# Easiest way to segment an existing apache server by vhost?

## Philippe23

Looking for a path of least resistance.  I have a long existing server that serves up several websites (different domains) including some HTTPS sites all from one IP.

Currently apache runs as a single user for all vhosts and there are no jails or anything else.

Most sites use PHP (WordPress, Wikis, even some custom code), some use external programs like imagemagick, gd, etc.

I trust everyone who has accounts on the site, but recently an external party figured out how to trick a script into writing new files into directories writable by the apache process.  I'd like to make it so that in the future if a vulnerability is found in one vhost, that damage is contained to that single vhost.

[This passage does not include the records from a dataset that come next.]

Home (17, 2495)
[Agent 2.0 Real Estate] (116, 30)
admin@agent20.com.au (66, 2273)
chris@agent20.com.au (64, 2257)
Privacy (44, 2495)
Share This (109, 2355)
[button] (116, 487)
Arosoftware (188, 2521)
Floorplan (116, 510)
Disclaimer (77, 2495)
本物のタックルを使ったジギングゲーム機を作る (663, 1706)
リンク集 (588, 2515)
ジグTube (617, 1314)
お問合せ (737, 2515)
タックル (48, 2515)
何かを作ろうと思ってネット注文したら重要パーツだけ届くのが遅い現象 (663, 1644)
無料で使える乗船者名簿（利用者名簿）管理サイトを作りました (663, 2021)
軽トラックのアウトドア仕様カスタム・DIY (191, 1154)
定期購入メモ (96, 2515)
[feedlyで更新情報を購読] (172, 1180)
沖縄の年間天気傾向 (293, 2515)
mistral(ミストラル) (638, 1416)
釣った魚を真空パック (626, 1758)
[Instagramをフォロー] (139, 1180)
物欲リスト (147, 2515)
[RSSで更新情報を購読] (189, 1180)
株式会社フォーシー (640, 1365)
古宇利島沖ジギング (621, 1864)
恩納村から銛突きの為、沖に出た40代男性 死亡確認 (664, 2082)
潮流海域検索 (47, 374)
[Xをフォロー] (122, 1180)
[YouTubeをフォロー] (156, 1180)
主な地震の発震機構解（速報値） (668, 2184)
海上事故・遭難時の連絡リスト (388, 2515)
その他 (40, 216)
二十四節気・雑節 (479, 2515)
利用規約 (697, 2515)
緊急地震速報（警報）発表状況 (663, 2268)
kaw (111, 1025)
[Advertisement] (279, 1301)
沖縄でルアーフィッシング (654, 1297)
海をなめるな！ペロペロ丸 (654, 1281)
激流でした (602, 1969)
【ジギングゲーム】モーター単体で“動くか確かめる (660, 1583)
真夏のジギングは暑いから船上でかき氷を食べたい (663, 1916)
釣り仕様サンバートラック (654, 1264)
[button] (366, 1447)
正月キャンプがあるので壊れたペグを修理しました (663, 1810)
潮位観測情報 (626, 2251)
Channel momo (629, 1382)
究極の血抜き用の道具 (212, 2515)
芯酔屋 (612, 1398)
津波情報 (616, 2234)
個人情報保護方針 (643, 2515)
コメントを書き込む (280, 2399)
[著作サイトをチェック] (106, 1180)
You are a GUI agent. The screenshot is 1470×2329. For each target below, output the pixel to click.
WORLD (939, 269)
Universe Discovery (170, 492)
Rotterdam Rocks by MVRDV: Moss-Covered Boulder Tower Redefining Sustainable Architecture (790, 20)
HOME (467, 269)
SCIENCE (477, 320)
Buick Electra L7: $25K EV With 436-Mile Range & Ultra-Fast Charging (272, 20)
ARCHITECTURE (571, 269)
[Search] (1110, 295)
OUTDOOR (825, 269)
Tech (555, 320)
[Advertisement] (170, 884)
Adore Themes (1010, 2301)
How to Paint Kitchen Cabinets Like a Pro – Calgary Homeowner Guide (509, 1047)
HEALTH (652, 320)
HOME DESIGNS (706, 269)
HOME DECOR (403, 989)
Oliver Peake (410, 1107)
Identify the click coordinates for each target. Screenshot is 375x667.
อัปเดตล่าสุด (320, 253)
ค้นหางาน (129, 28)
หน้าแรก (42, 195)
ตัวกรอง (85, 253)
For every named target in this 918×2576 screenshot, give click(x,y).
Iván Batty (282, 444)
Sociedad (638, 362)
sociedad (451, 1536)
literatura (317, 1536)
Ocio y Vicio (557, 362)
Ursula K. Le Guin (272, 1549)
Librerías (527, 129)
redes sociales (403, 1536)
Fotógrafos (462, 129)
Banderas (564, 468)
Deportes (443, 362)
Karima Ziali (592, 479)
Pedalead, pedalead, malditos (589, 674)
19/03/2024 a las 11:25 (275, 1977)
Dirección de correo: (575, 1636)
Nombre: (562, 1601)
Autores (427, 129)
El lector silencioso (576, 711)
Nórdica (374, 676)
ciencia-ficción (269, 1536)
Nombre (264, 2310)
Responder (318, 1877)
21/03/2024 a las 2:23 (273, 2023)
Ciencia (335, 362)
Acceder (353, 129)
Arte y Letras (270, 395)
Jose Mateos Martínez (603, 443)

The hardware is lightweight, a quad-core Phenom II, 4GB of RAM and a single hard-drive.

What's the easiest method to segment these vhosts from each other?  Preferably one that doesn't need more resources than I have and one that isn't horribly oppressive (requiring fidgeting to get access to things like imagemagick or "sendmail").

Thanks a ton!

----------

## py-ro

Try mpm_itk, should do what you want, with least needed editing of your config.

There even is a USE-Flag for it.

Bye

Py

----------

## Philippe23

By the way, I switched over to ITK this weekend.  Thanks for the suggestion py-ro!

----------